Ex-ministro de Pedro Sánchez condenado a mais de 23 anos de prisão por corrupção

O ex-ministro dos Transportes de Espanha José Luis Ábalos foi hoje condenado a 23 anos e três meses de prisão por corrupção em contratos públicos para compra de máscaras na pandemia.

© Facebook de Pedro Sánchez Pérez-Castejón

Além de Ábalos, que integrou governos do atual chefe do Governo, Pedro Sánchez, foram julgados e condenados neste caso o antigo assessor do ex-ministro Koldo Garcia (19 anos e oito meses de prisão) e o empresário Victor de Aldama, que colaborou com a justiça e confessou os crimes (quatro anos e meio de prisão suspensa).

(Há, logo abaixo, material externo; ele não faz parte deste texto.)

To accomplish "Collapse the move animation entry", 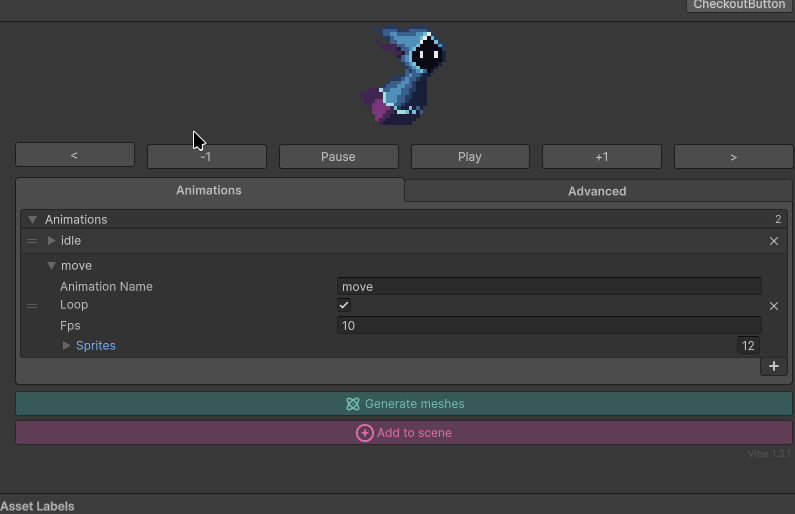I will [x=52, y=266].
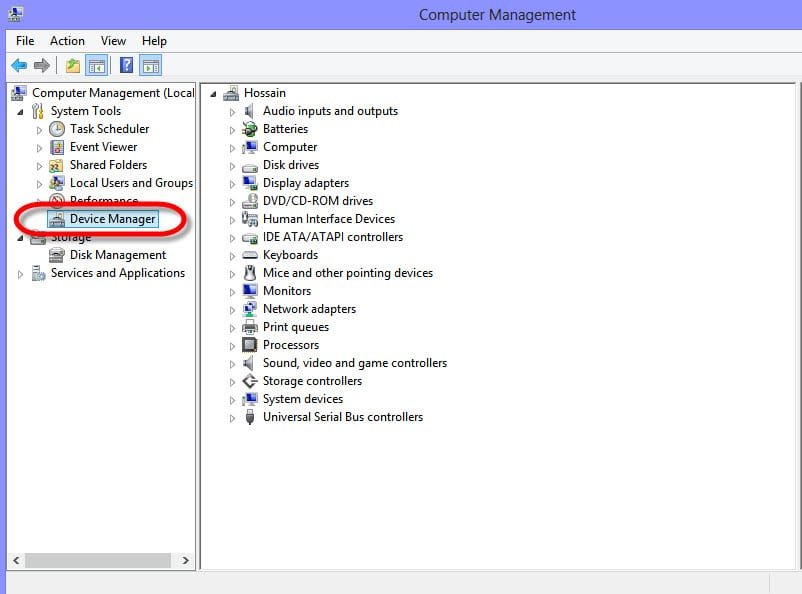Click the Forward navigation arrow
Screen dimensions: 802x594
pyautogui.click(x=40, y=64)
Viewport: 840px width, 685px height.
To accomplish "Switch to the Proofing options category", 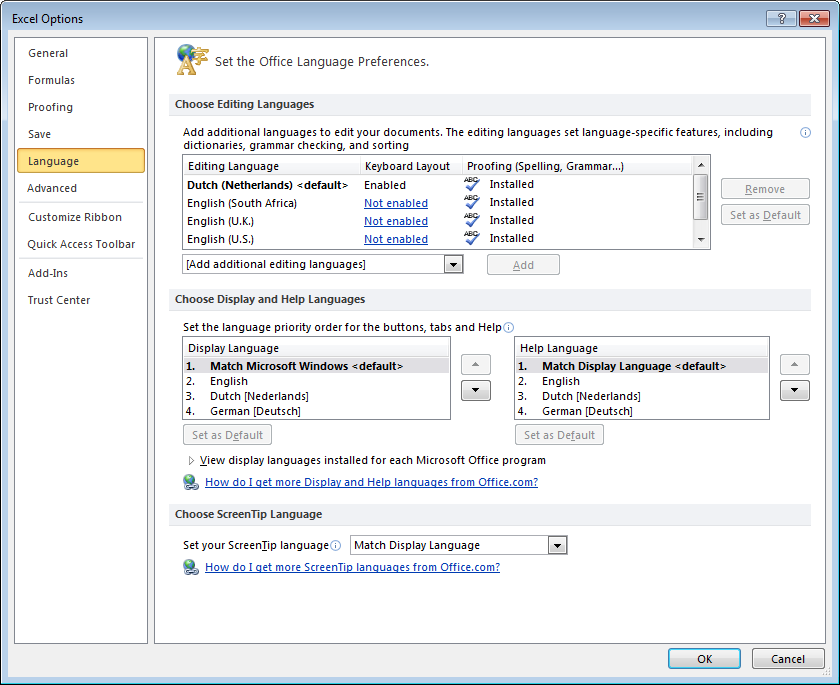I will [50, 107].
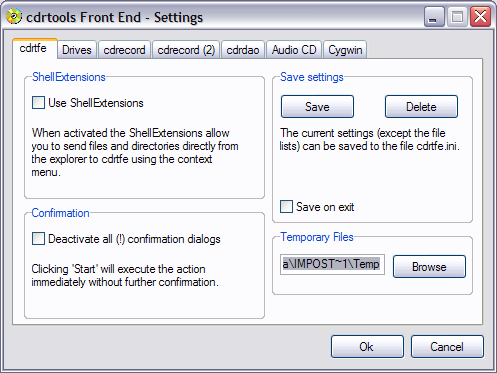Open the Audio CD tab
The image size is (497, 373).
tap(294, 50)
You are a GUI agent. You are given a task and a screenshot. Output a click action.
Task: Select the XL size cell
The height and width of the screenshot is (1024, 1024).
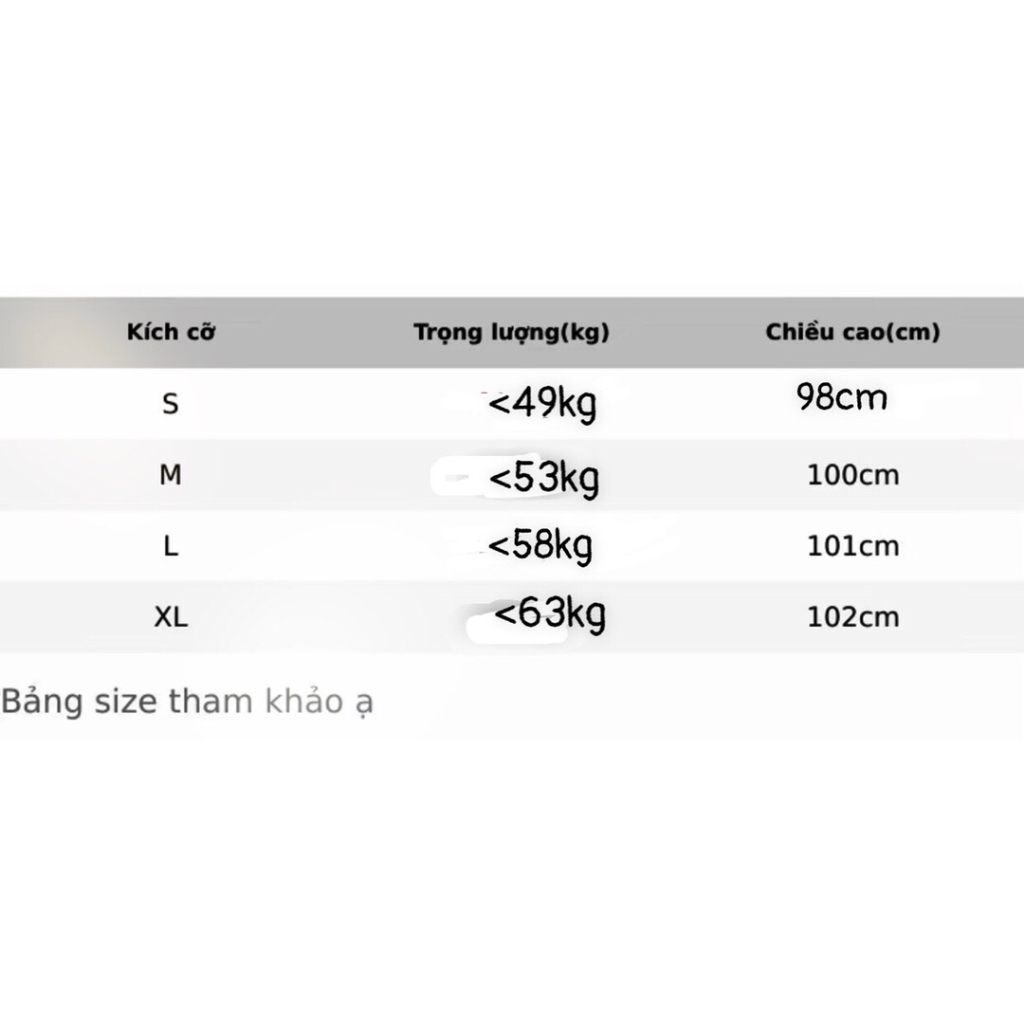pyautogui.click(x=171, y=616)
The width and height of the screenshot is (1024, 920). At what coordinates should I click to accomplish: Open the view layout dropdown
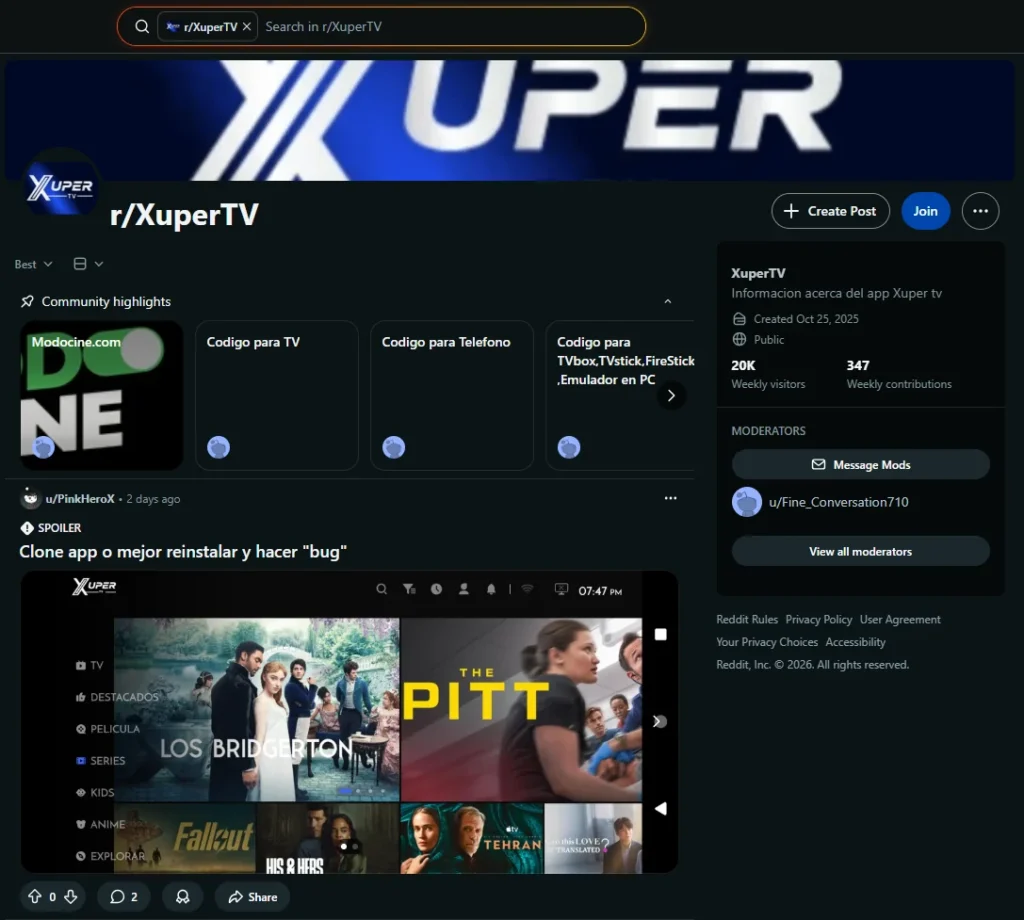click(88, 264)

O Ministério Público espanhol tinha pedido, nas alegações finais no julgamento, em 04 de maio, 24 anos de prisão para José Luis Ábalos.

Antigo “braço direito” de Pedro Sánchez, o ex-ministro foi também dirigente do Partido Socialista Espanhol (PSOE).

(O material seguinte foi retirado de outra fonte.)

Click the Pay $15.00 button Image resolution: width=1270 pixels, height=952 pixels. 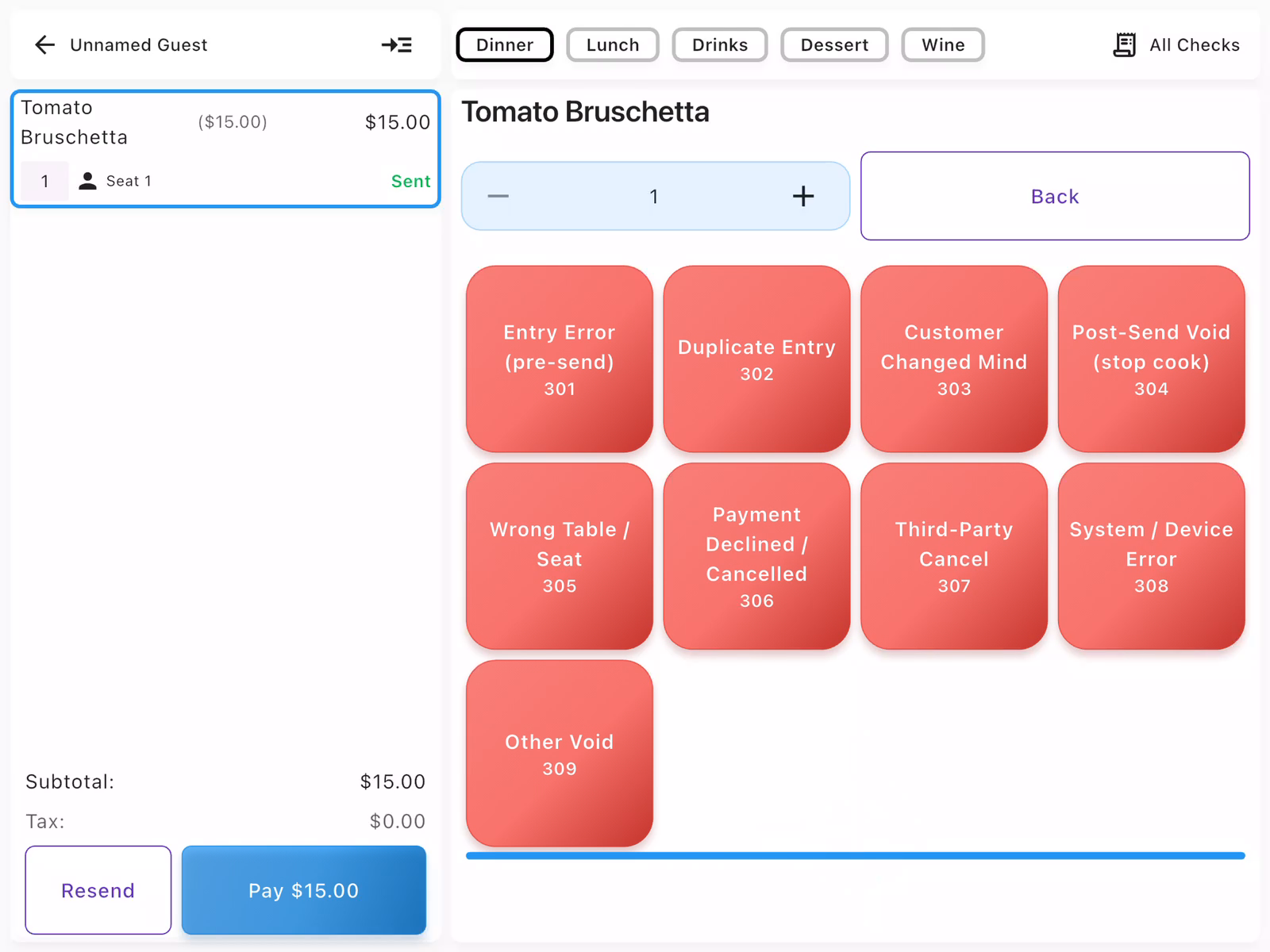point(303,890)
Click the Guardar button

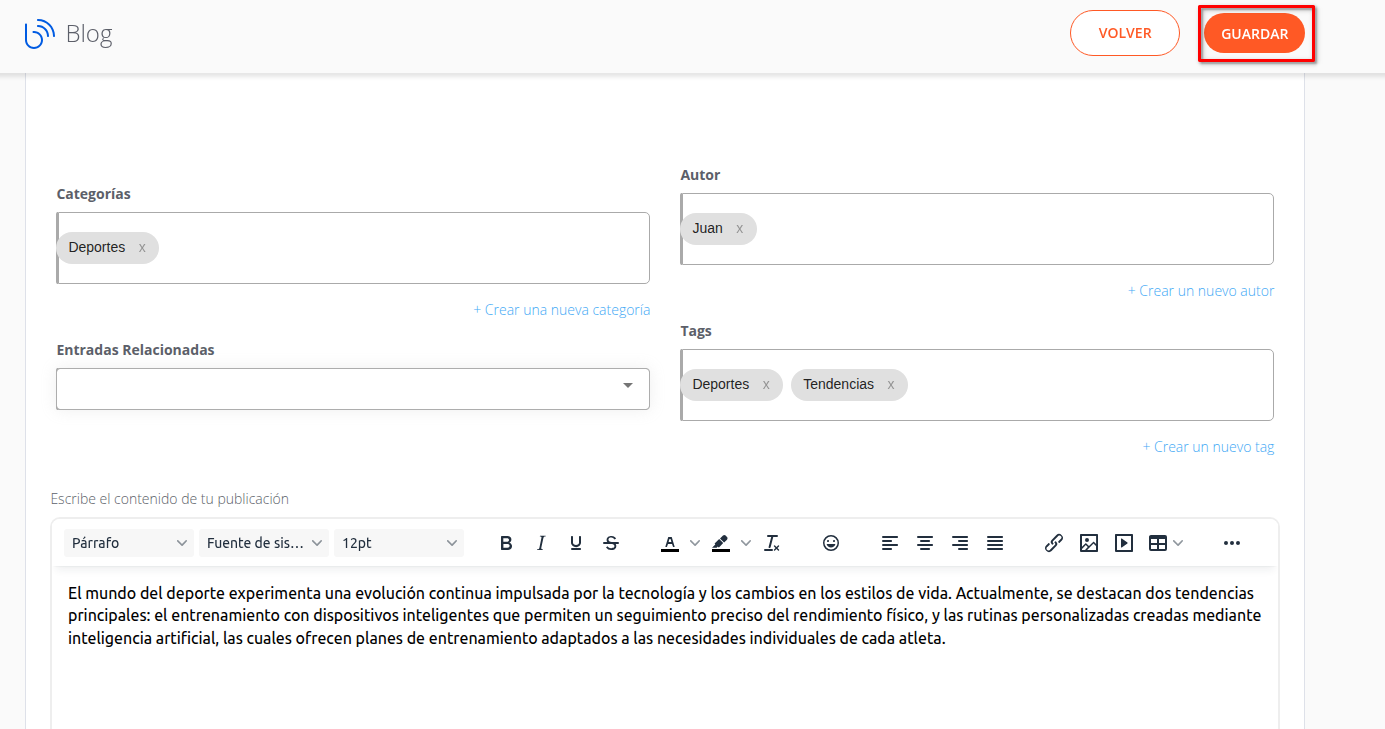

José Luis Ábalos, Victor de Aldama e Koldo García foram julgados em Madrid acusados de suborno, tráfico de influências, desvio de dinheiro público, integração em organização criminosa, uso e aproveitamento de informação privilegiada, falsificação e prevaricação.

O Ministério Público argumentou que os três, aproveitando a posição que Ábalos e Koldo García tinham então no Governo e no PSOE, levaram organismos públicos e empresas públicas a comprar material sanitário durante a pandemia da covid-19 e obtiveram comissões ilegais.

Esta investigação originou outro processo mais alargado, ainda em curso, em que estão a ser investigadas suspeitas de corrupção na cúpula do PSOE, relacionadas com eventuais comissões na adjudicação de obras públicas.

Ábalos foi ministro entre 2018 e 2021 e, perante as suspeitas de corrupção, foi expulso do PSOE em 2024.

Foi um dos dirigentes do PSOE mais próximos de Sánchez, por fazer parte do núcleo duro que o acompanhou no percurso até à liderança do PSOE (em 2017) e do Governo (em 2018).

O primeiro-ministro e líder do PSOE reconheceu haver “indícios muito graves” de corrupção envolvendo antigos dirigentes do PSOE, pediu desculpa e perdão aos espanhóis e aos militantes da força política, mas tem reiterado que o partido é “uma organização limpa” e não há suspeitas de financiamento ilegal.